INSTRUCTIONS FOR THE TASK
Only an exact repeat of the listing, without its images, counts as the answer.

PROVIDED DATA
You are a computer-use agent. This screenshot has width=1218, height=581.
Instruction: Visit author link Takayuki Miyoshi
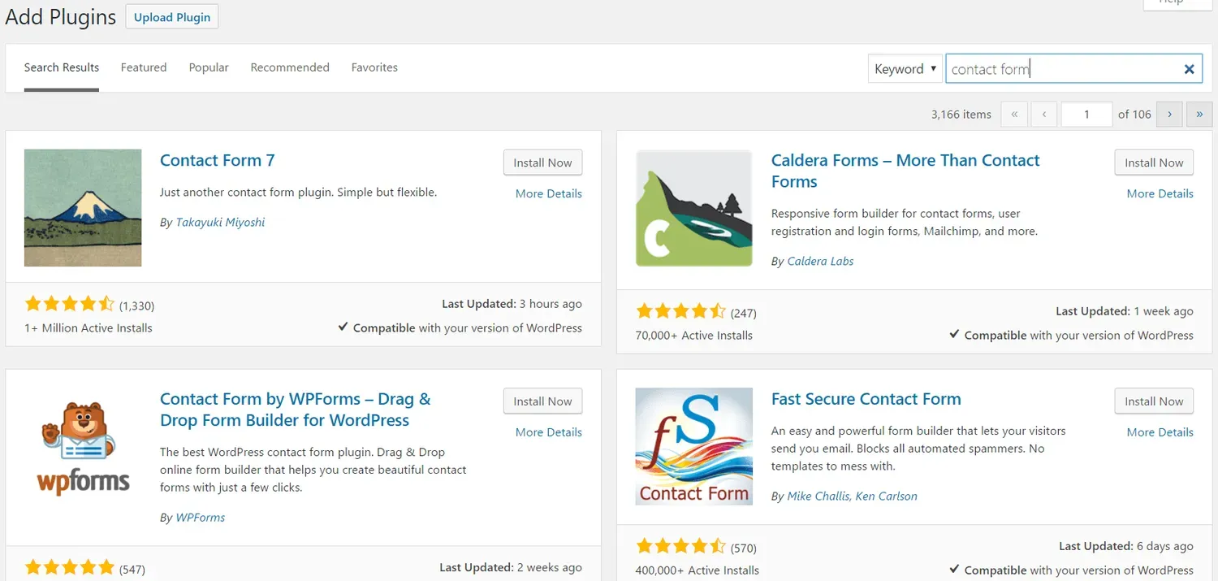pos(220,222)
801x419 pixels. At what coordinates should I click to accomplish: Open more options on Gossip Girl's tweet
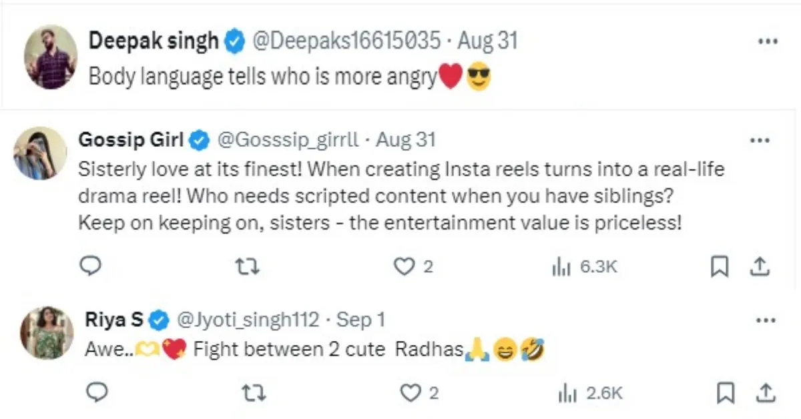[x=760, y=141]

WRITTEN SOLUTION
You are a computer-use agent. This screenshot has width=1218, height=581.
Instruction: Visit author link Takayuki Miyoshi
pos(220,222)
801x419 pixels. At what coordinates should I click to accomplish: Open more options on Gossip Girl's tweet
[x=760, y=141]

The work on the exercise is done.